Victoria may have recorded its biggest drop in crime in 10 years, but reports of sexual offences continue to grow.
Sexual offences have risen 15.9 per cent in the year to December 2017, the state’s Crime Statistics Agency revealed on Thursday.
Of the 8279 cases reported, 25 per cent were historical sexual offences, most likely spurred by the child abuse royal commission, while about a third were linked to family violence, Police Minister Lisa Neville said.
“It’s not surprising in the context of royal commissions that you have more people coming forward and reporting these terrible crimes, and we want to see more of that over time,” she told reporters.
Almost all sexual offences were committed by someone known to the victim. Women were the victim in more than 6500 recorded incidents.

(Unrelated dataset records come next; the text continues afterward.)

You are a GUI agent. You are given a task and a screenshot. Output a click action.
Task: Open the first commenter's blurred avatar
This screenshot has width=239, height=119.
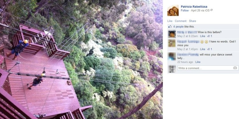172,34
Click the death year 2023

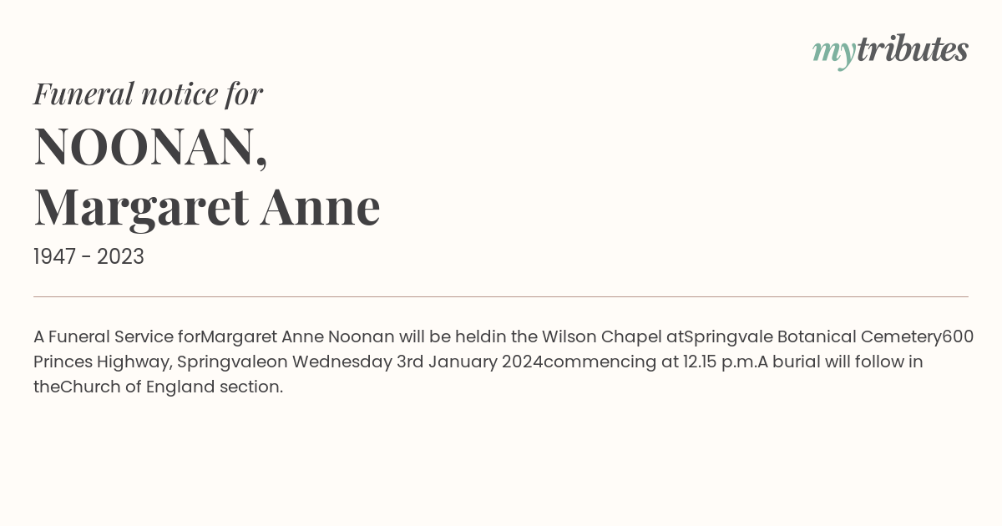tap(120, 257)
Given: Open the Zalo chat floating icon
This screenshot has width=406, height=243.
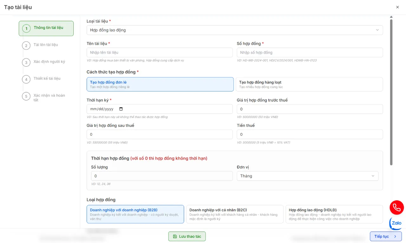Looking at the screenshot, I should (x=396, y=223).
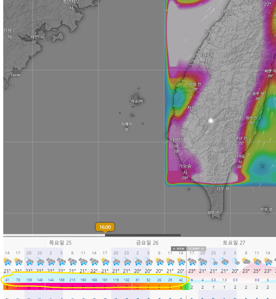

Revenge porn – where people share sexualised images without consent – is also included in the sexual offences category, with some recent crimes linked to social media, Victoria Police Deputy Commissioner Andrew Crisp said.
“We are seeing people use social media for evil and not good, whether that’s in relation to how they are meeting people and committing (crimes)… or they’re using it for revenge porn,” he said.
“No one deserves to be subjected to these sorts of crimes.”
Sex crime is the only category of crime to rise in Victoria.
The total number of offences recorded by police dropped 8.6 per cent to 504,070, compared to 551,662 offences the previous year, the data showed.
Ms Neville attributed the drop in overall crime to a reduction in reported burglaries, thefts and arson.
These crimes dropped by 13.3 per cent, but still make up more than 60 per cent of all recorded criminal incidents.
Shadow Police Minister Ed O’Donohue says the statistics show Victoria is less safe than it used to be.
“Every single one of these 504,070 offences represents people whose safety and security have been violated,” he said in a statement.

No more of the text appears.